**WORK TO COMPLETE**:
Where the records below show a line containing "Explore Diets (199, 2371)", start copying; end with the line containing "Mediterranean Diet (259, 1299)", and copy it too.

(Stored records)
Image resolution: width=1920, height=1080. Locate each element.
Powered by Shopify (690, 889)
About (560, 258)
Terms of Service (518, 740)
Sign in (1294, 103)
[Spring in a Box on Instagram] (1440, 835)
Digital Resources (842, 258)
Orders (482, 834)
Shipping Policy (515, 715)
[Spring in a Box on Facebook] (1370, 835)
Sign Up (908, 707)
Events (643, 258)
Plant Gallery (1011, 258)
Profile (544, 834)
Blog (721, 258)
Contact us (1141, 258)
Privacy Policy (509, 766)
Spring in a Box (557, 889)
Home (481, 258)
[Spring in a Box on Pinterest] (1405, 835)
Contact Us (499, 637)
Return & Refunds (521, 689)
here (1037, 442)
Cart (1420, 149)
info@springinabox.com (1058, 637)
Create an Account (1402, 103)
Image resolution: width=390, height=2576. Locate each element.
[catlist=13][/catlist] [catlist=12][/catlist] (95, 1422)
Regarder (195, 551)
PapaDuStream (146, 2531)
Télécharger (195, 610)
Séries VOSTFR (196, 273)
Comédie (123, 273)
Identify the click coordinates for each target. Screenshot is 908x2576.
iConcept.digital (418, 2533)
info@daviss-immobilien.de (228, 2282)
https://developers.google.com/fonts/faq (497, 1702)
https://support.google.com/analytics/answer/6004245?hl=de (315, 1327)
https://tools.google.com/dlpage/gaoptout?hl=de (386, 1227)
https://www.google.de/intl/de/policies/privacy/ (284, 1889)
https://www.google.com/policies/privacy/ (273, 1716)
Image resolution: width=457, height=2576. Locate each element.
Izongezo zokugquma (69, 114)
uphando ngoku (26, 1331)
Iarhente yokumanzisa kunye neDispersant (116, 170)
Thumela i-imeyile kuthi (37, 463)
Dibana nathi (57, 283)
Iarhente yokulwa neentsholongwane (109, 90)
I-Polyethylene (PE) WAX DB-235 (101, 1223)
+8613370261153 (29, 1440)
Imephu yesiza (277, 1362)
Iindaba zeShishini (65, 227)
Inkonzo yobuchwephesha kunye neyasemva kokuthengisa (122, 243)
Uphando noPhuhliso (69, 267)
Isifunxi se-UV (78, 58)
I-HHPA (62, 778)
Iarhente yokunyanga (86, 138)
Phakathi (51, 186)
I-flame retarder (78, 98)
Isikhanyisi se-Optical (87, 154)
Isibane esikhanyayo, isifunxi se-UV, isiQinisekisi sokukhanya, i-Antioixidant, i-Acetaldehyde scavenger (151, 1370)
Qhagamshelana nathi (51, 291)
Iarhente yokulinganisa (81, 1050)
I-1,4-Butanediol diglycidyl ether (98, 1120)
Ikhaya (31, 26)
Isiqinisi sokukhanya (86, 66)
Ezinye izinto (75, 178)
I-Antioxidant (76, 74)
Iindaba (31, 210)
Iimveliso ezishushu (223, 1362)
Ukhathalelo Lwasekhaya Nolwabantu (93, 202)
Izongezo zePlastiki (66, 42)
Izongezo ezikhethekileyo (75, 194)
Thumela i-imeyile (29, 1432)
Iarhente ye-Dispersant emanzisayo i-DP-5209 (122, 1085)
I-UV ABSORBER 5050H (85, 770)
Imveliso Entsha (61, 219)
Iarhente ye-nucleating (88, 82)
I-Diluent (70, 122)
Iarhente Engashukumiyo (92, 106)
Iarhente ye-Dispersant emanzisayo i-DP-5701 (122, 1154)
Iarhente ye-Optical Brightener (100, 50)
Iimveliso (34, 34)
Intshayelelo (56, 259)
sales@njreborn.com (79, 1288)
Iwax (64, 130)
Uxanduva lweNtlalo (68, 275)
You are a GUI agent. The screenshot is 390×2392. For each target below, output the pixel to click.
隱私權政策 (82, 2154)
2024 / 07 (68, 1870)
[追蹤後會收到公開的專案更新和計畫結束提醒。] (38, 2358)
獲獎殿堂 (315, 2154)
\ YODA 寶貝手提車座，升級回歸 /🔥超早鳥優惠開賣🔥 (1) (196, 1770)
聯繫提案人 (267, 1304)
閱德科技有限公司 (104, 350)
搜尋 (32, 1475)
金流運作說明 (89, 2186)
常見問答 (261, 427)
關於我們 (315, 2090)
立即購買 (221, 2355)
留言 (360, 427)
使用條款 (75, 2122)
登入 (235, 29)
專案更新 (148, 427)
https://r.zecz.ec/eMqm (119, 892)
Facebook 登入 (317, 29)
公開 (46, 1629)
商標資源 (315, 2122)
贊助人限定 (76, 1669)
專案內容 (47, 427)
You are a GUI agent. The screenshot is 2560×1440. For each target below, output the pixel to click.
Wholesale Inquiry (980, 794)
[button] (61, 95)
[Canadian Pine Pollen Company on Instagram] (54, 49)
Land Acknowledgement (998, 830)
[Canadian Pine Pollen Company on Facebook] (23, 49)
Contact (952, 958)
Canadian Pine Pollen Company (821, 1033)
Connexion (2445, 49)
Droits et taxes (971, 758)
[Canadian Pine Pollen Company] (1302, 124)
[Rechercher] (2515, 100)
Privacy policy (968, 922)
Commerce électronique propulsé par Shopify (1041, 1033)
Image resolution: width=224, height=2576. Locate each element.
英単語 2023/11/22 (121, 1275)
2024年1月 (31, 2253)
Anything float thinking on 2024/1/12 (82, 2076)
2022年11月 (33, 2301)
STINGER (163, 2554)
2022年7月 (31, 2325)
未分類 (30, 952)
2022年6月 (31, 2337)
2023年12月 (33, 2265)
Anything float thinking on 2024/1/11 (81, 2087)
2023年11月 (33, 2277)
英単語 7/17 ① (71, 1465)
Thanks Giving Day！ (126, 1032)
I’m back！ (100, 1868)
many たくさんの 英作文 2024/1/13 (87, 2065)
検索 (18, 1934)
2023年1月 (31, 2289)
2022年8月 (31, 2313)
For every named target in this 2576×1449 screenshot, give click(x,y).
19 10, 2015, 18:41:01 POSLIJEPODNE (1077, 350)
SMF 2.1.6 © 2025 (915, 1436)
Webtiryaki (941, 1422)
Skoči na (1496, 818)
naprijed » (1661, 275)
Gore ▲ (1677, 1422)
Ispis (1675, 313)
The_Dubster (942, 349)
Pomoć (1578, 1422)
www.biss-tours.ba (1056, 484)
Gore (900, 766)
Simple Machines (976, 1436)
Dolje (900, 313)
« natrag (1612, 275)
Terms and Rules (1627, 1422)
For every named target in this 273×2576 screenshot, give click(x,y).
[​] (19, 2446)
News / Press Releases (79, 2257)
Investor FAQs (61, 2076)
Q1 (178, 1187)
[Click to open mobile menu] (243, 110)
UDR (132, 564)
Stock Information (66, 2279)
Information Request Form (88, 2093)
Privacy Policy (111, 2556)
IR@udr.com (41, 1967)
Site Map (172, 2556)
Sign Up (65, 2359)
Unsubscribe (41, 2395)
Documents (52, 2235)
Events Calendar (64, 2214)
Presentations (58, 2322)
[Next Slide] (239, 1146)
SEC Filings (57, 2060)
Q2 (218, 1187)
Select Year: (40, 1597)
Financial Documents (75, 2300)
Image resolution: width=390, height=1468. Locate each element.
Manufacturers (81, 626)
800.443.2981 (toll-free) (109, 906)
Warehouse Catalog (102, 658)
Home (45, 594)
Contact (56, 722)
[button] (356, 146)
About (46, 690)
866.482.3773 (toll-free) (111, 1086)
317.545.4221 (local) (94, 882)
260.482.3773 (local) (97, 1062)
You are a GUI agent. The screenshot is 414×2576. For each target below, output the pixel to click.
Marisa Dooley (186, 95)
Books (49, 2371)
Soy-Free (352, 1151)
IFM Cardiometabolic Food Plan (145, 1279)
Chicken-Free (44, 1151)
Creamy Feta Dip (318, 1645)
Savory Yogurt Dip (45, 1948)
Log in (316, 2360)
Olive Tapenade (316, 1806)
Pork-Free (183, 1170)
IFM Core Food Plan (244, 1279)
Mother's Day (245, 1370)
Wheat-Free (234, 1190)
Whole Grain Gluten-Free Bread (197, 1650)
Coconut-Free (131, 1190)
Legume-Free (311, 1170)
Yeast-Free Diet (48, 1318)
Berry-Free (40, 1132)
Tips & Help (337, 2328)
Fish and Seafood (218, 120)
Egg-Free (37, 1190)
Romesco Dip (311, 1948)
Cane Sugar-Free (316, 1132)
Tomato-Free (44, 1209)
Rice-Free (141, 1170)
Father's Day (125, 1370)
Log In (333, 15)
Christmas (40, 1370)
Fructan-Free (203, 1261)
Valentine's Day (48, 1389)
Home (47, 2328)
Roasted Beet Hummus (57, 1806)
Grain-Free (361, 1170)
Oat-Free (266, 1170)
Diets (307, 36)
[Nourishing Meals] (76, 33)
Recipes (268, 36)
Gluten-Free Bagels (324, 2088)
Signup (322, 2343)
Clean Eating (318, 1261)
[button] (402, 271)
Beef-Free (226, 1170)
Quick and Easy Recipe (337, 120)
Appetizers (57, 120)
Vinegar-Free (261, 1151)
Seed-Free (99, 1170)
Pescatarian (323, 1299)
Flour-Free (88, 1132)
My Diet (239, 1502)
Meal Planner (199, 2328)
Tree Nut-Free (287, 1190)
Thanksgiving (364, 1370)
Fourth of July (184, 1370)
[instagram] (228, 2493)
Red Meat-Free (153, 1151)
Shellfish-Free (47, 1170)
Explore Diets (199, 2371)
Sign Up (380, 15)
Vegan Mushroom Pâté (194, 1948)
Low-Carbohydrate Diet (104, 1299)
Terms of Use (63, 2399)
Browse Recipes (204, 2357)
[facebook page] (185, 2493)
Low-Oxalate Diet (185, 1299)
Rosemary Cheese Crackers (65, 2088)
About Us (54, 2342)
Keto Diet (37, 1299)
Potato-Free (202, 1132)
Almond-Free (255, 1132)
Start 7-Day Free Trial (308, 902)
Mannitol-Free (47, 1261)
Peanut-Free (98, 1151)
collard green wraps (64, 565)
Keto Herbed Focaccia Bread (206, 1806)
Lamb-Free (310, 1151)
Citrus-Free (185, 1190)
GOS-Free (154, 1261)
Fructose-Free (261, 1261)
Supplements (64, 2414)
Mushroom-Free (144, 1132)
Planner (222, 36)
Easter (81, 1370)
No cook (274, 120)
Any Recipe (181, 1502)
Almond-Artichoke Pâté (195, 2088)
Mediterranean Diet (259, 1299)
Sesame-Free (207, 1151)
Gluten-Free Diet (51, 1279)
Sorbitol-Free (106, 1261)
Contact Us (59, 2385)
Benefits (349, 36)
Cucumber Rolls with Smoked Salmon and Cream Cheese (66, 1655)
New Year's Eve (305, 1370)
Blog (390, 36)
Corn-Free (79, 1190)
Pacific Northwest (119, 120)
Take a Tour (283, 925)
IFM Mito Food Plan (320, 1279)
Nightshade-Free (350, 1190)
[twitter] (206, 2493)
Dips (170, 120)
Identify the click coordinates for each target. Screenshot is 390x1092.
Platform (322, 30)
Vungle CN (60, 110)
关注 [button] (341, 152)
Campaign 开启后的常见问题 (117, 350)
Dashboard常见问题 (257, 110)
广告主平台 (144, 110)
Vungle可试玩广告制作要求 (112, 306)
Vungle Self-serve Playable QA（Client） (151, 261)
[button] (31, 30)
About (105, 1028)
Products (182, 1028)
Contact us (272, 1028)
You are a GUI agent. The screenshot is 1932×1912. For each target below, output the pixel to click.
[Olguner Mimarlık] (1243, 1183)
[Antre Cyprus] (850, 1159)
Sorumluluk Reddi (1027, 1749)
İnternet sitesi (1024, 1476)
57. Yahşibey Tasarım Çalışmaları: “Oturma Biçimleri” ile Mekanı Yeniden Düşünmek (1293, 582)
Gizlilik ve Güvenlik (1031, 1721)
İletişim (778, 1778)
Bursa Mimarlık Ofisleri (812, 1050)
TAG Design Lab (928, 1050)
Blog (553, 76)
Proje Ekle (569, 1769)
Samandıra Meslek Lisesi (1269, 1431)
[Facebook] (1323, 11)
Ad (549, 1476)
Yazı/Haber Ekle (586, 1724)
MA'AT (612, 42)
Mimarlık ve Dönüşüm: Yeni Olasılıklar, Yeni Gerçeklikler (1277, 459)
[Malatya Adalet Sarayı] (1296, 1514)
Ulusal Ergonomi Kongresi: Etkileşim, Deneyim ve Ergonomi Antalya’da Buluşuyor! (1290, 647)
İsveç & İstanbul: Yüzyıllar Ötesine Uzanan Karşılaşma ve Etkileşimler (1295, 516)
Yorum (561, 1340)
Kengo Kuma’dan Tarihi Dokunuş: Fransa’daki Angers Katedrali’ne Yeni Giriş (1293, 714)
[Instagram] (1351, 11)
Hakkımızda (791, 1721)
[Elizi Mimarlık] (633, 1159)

**RESPONSE**:
Explore Diets (199, 2371)
Sign Up (380, 15)
Vegan Mushroom Pâté (194, 1948)
Low-Carbohydrate Diet (104, 1299)
Terms of Use (63, 2399)
Browse Recipes (204, 2357)
[facebook page] (185, 2493)
Low-Oxalate Diet (185, 1299)
Rosemary Cheese Crackers (65, 2088)
About Us (54, 2342)
Keto Diet (37, 1299)
Potato-Free (202, 1132)
Almond-Free (255, 1132)
Start 7-Day Free Trial (308, 902)
Mannitol-Free (47, 1261)
Peanut-Free (98, 1151)
collard green wraps (64, 565)
Keto Herbed Focaccia Bread (206, 1806)
Lamb-Free (310, 1151)
Citrus-Free (185, 1190)
GOS-Free (154, 1261)
Fructose-Free (261, 1261)
Supplements (64, 2414)
Mushroom-Free (144, 1132)
Planner (222, 36)
Easter (81, 1370)
No cook (274, 120)
Any Recipe (181, 1502)
Almond-Artichoke Pâté (195, 2088)
Mediterranean Diet (259, 1299)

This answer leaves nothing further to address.